Jul 14
2020
Health Data Interoperability Is No Longer An Existential Threat
By Matthew A. Michela, president and CEO, Life Image.
In a public health report by the Centers for Disease Control (CDC), the state of the U.S. public health technology was likened to “puttering along the data superhighway in our Model T Ford.”
While the healthcare industry has talked about improving data interoperability with the noble goal of breaking down data silos to better coordinate care and turn data into information, the business of healthcare resisted meaningful change. The status quo that traps data in its silos helped to serve the interests of big, incumbent vendors by locking provider customers into their proprietary tech stacks. In turn, some providers believed they too could protect against patient leakage by holding medical data captive.
Data interoperability is stuck in the past
Even though patients have had, since 1996, a right to access their own information under HIPAA, the healthcare system made it really, really hard to obtain that data. Life Image recently conducted a survey of 1,300 patients and found that 40% of patients had to go to their provider’s office in person to submit requests for medical records. Additionally, 40% received those medical records on a CD, a 1980s technology that is obsolete in the modern consumer world.
In all other industries except healthcare, data requests, collection, storage and exchange are commonplace, and available at your fingertips at any hour and any day of the week. While patient satisfaction and convenience seemed to be worthwhile healthcare goals, they weren’t enough to drive significant, wholesale change and conversion from protectionism, managing resources to optimize the physician rather than the patient, or stubbornly persistent operational practices using CDs.
Nothing happens until something happens
The federal government recognized this inertia and promulgated a lengthy set of interoperability rules in March 2020. Just days later, the force and fury of COVID-19 started hitting the U.S. and created a public health emergency that exposed the significant operational risks and clinical dangers created by the lack of interoperability. Frictionless data sharing was no longer an existential threat. All of a sudden, the hazards became tangible.
The paradox is that COVID-19 has manifested the critical need for exactly what the new federal rules require: advancement of interoperability and digital online access to clinical data and imaging, at scale, for care coordination and infection control. Now more than ever, healthcare needs to be able to digitize, visualize, virtualize, and curate all types of medical data at scale including diagnostic and pathology information without physical exchange. No more CDs, no more faxes, no more film or slides.
Not just data – advanced data
COVID-19 is a respiratory illness with corresponding impacts to the heart, liver, kidney and other organs. People with underlying health conditions such as obesity, diabetes, chronic lung disease and cardiovascular disease appear to be at higher risk for hospitalization and death. Out of the 122,653 U.S. COVID-19 cases reported to CDC, only 5.8% of patients had data available pertaining to underlying health conditions or potential risk factors.

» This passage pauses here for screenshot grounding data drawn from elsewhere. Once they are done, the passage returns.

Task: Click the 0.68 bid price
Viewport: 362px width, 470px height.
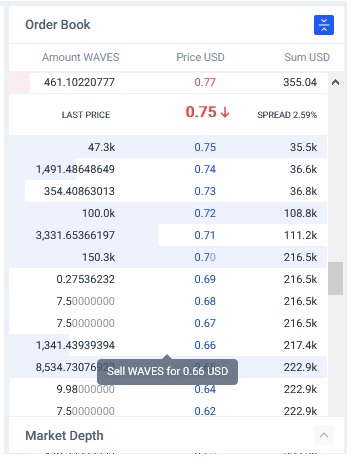Action: point(205,301)
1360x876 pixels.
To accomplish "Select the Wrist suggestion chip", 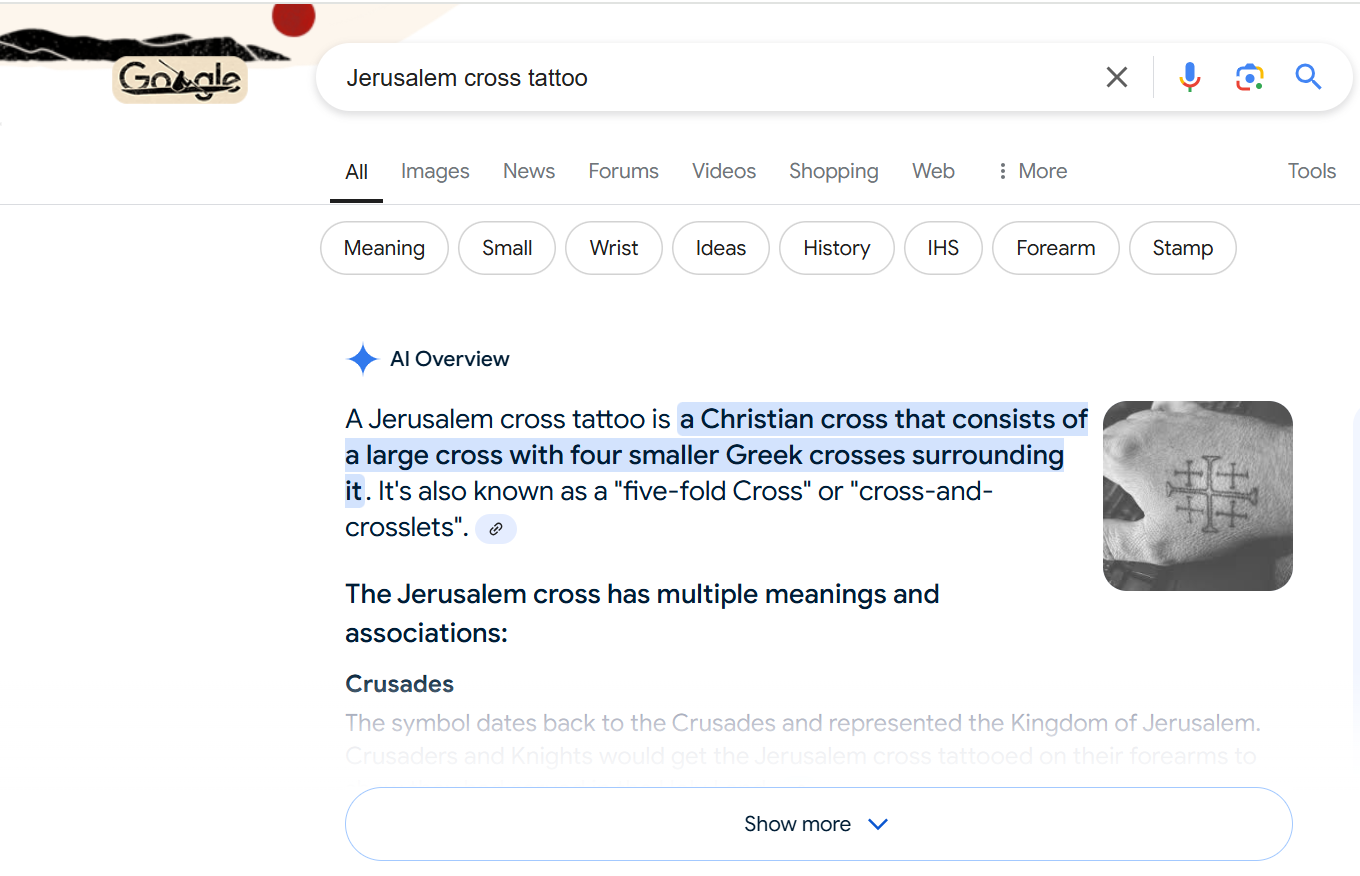I will [x=614, y=248].
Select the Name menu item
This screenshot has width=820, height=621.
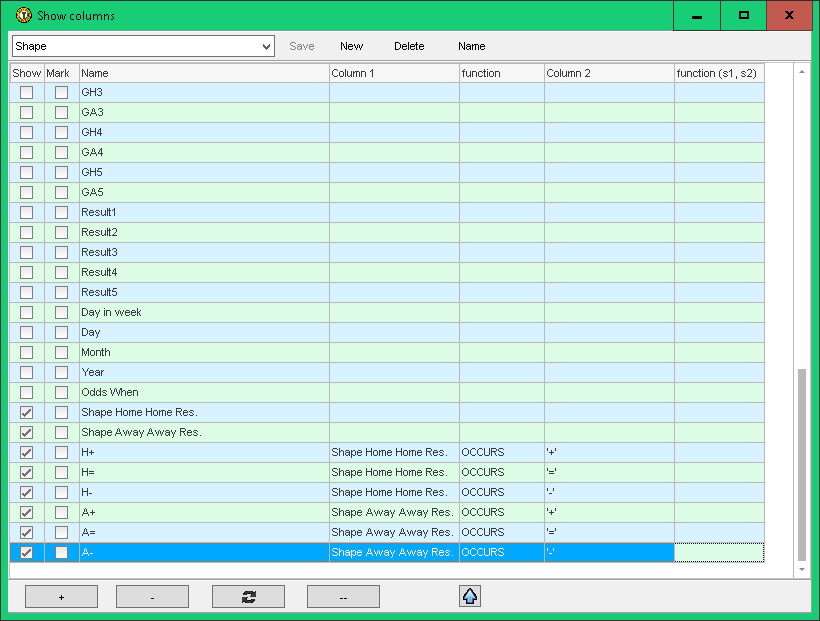coord(471,47)
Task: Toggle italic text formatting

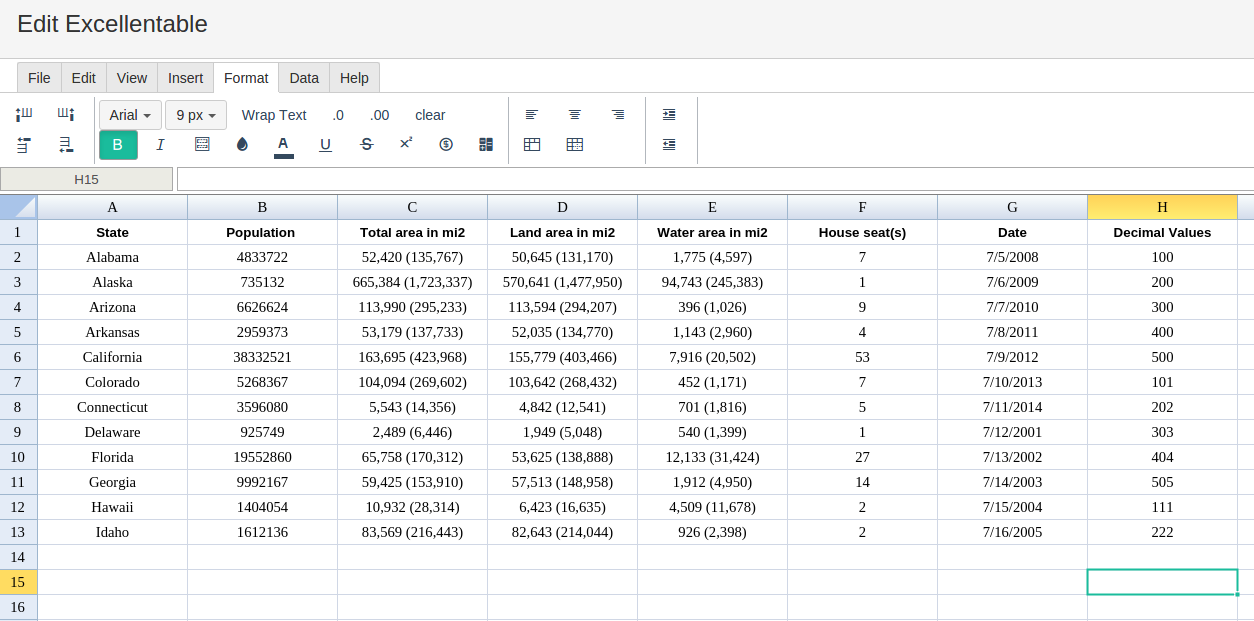Action: [160, 145]
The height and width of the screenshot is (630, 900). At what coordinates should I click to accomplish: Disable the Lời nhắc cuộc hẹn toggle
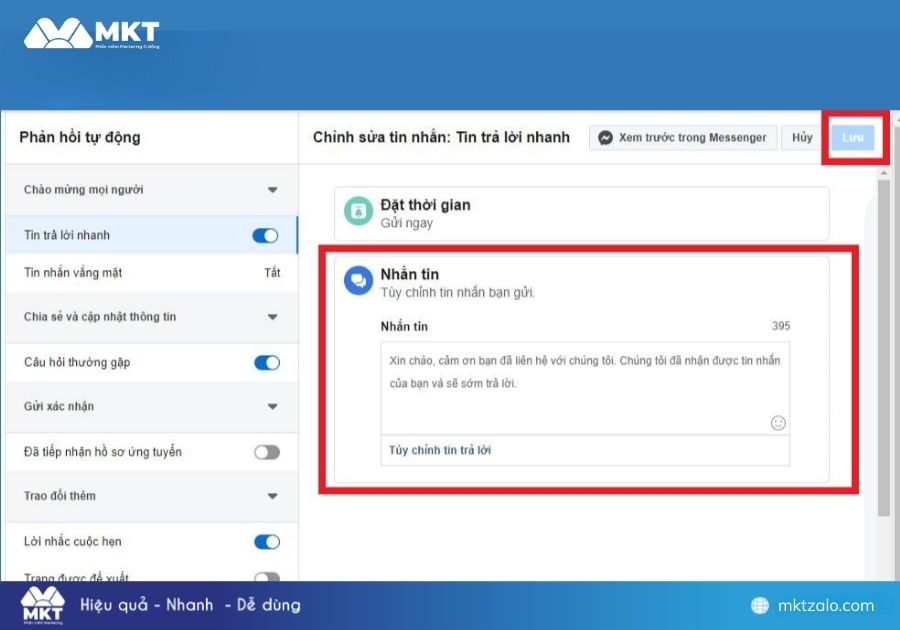[x=265, y=541]
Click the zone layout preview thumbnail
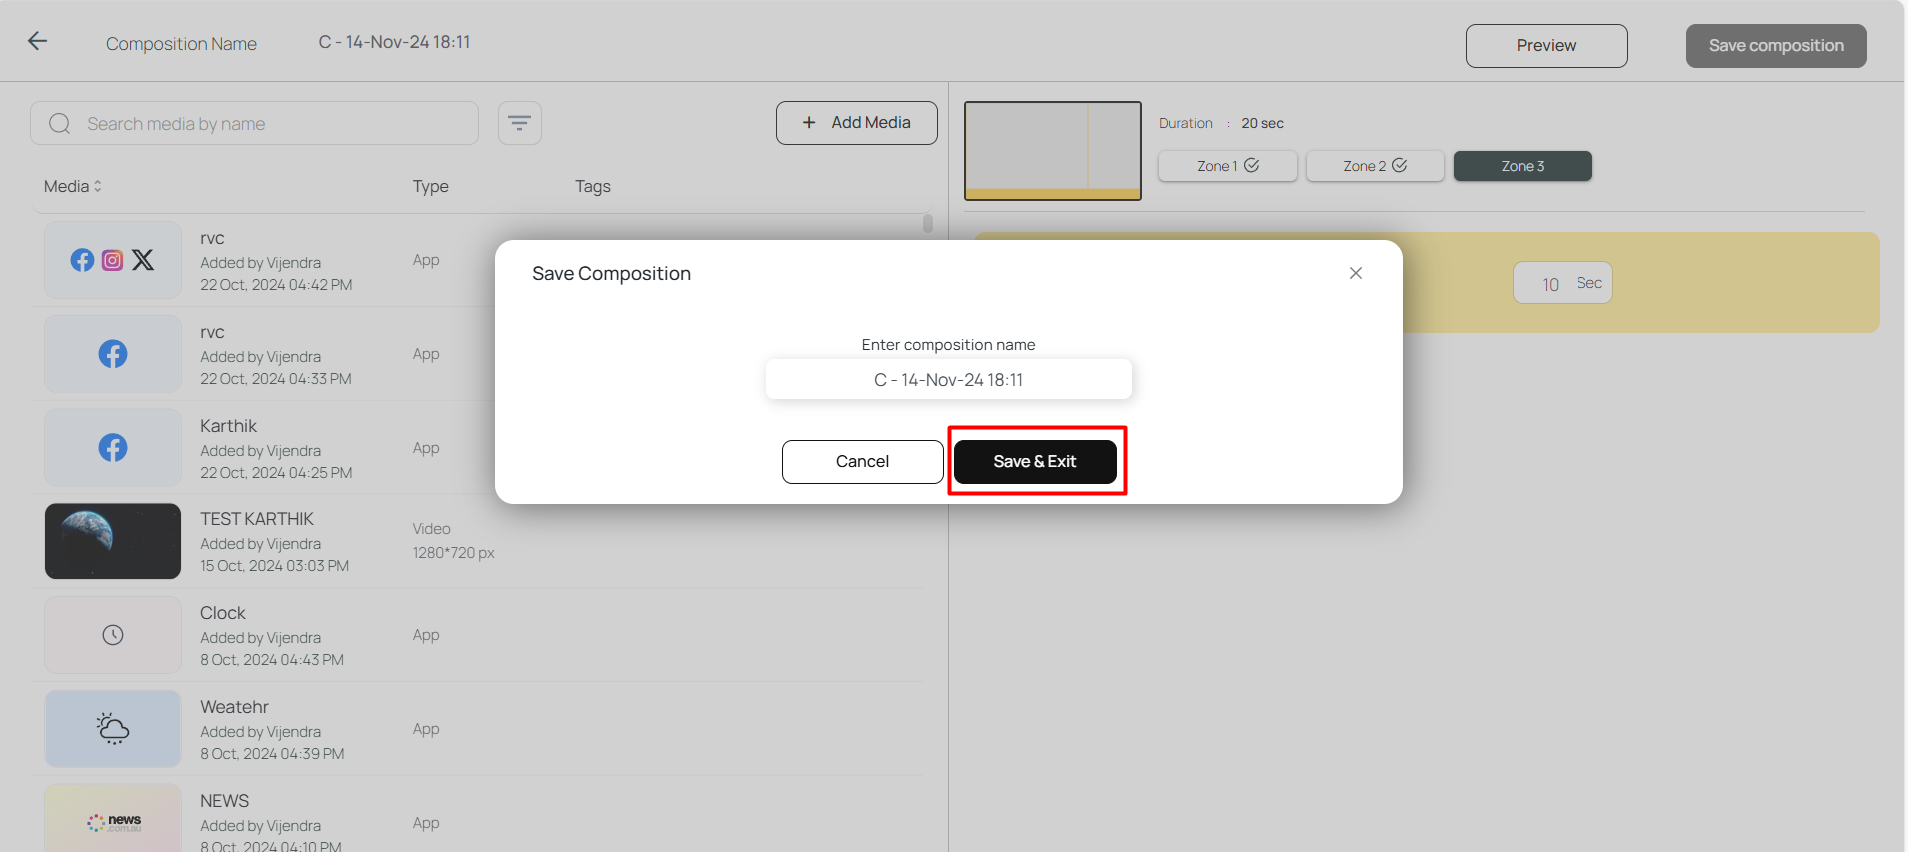This screenshot has width=1908, height=852. pyautogui.click(x=1052, y=151)
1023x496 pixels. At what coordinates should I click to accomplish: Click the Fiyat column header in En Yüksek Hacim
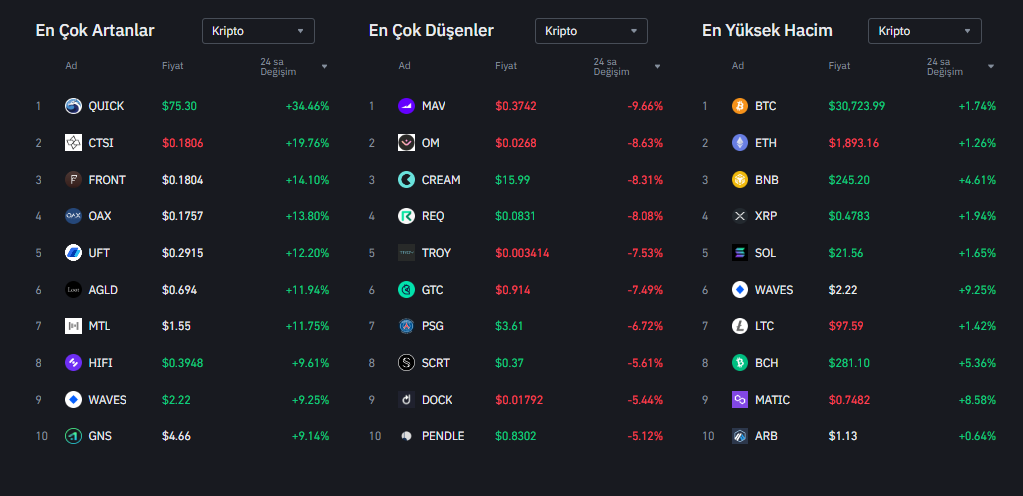839,66
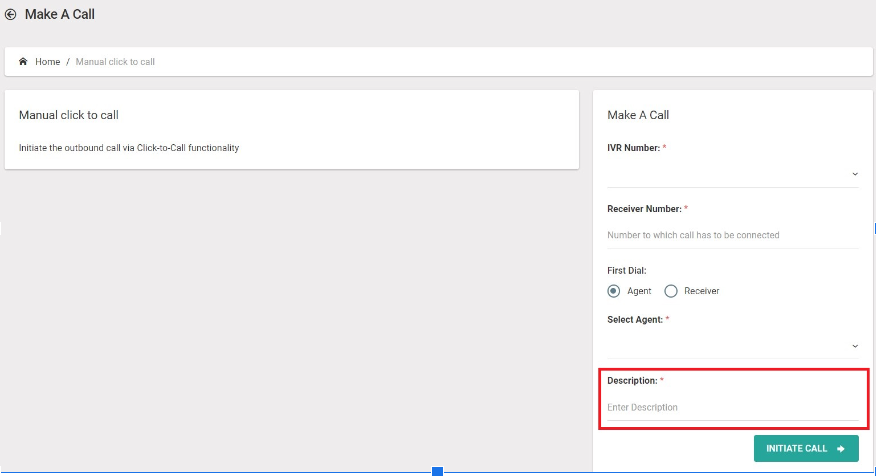Click the back arrow icon beside Make A Call

pyautogui.click(x=10, y=15)
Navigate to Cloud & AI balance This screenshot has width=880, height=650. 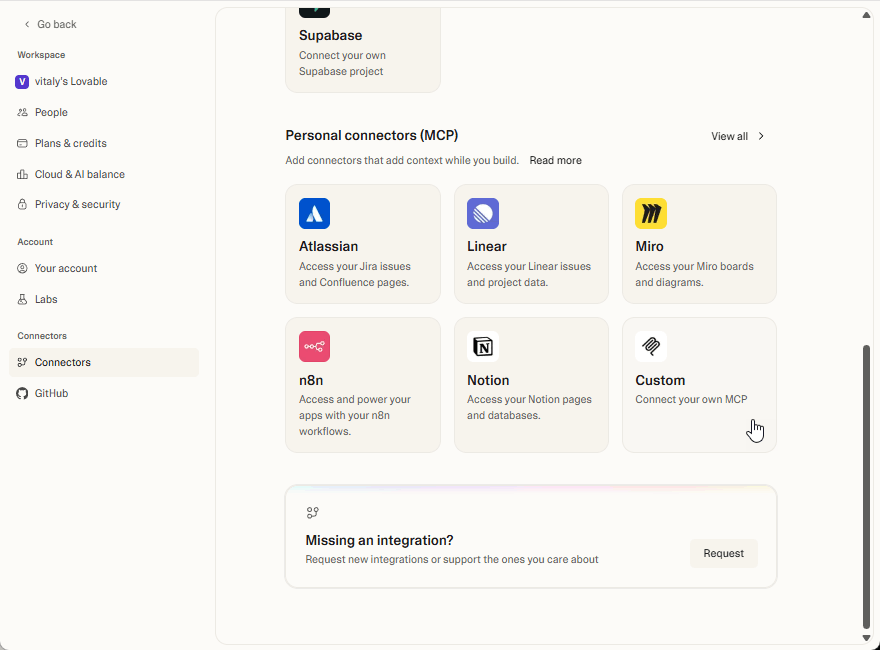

Advanced data such as imaging data are critical to diagnosis, treatment, recovery, and post-care monitoring. The typical structured data found in an electronic health record (EHR) or claims data are easier to access but have limited clinical value. With chronic or complex conditions, advanced data such as medical imaging, pathology and genomics are critical components of the longitudinal patient record that must be easily accessed and shared. However, imaging data has historically been among the most technically challenging to exchange.
While the industry has made some gains in imaging interoperability between large tertiary hospitals and their primary referral sites, patient sharing of digital images online is dismally small.
Patient sharing of imaging data is virtually nonexistent
COVID-19 created a heightened awareness of the challenges of accessing patient information for both patients and their providers, and collecting that data for public health analysis in the aggregate.
Patient portals that store simple forms of medical data (such as lab results) have existed for some time now but they are limited in scope. Most portals can’t handle advanced data such as medical imaging. Most portals only allow patients to view their own information from a single facility. Patients can’t own or share their data. In fact, 66% of patients in our recent survey have access to a portal offered by a provider. However, only 13% of those respondents have received records through the portal, indicating low adoption as a data-sharing platform.
Take advantage of technology that already exists
While the U.S. healthcare system is playing catch up compared to other industries, the good news is that mature technology solutions exist to solve these challenges. It’s not a technology issue, it’s a commitment issue.
Healthcare must make data interoperability a priority and focus its resources on it. Otherwise, we will find ourselves continuing to putt along in our Model T Ford with the same inefficiencies, unnecessary costs, and poor patient outcomes.